* [EXERCISE] Once you reach the line containing "Specials (812, 428)", copy it and every line after it exactly, through the end of the data below.

————————

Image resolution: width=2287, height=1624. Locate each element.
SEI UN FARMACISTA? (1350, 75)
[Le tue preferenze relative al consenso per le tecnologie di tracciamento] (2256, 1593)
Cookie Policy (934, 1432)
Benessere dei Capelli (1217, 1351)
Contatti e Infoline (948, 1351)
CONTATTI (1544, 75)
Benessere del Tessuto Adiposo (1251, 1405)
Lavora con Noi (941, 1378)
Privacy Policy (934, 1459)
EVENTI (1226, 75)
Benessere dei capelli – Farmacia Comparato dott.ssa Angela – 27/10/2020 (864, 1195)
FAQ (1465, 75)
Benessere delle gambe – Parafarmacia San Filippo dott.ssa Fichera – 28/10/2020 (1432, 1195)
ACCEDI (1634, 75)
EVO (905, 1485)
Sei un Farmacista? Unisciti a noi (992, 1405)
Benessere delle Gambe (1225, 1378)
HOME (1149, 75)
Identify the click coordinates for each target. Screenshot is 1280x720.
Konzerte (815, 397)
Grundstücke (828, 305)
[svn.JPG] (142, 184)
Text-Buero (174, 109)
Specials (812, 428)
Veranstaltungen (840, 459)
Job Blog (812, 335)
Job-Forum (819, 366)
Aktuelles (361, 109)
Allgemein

————————

* [THE COMPLETED TASK]
Specials (812, 428)
Veranstaltungen (840, 459)
Job Blog (812, 335)
Job-Forum (819, 366)
Aktuelles (361, 109)
Allgemein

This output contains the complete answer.